数ヶ月経った冬のある日(11月26日)、家庭教師の場に生徒のお父さまが現われてきた。この人の絵巻好きというのは、どうやらかなりの評判だったらしく、ご機嫌を取ろうと、先の絵巻鑑賞のことを報告した。はたして貞成がかなり興味を示し、一度借りてきてご覧に入れようと、康富がその場で約束した。
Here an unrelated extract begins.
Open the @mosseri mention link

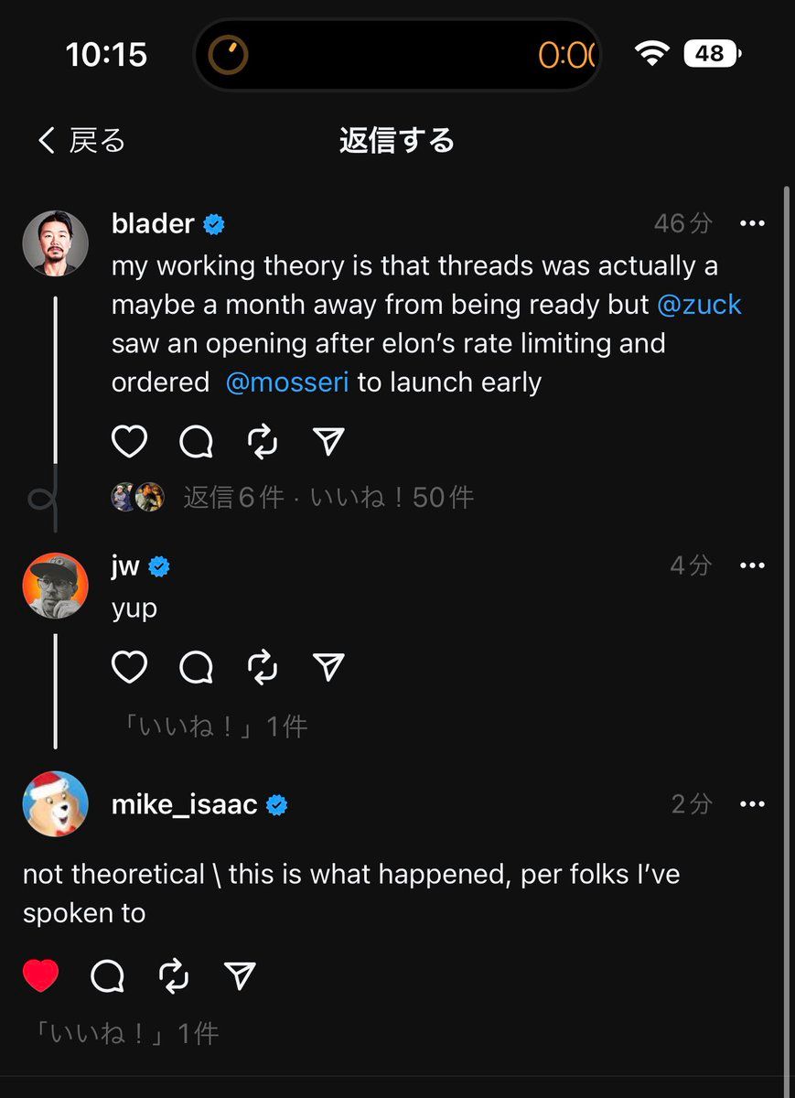(287, 382)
二日あと、忠政の来訪を受けた康富は、さっそく上の経緯を伝え、貸してもらう約束を取り付けた。師走に入り、12月1日にはさっそく上等な唐櫃に入れられた絵巻が持たれて来た。ただし忠政に取っては、たとえわずかな数日とは言え、絵巻を手放すということは一大事だった。それを形にするために、わざわざ長い念書を添えた。要するにこれは自分に取ってはたいへん品物なので、確実に返却があるようにとの念押しだった。康富はもちろん承知し、そのまま忠政に伴って、一条東洞院にある伏見宮の邸宅にこれを持っていった。実際に絵巻の閲覧が適えられた貞成は思いのほか嬉しくて、その場にお礼として金覆輪の太刀を一振り忠政に与えた。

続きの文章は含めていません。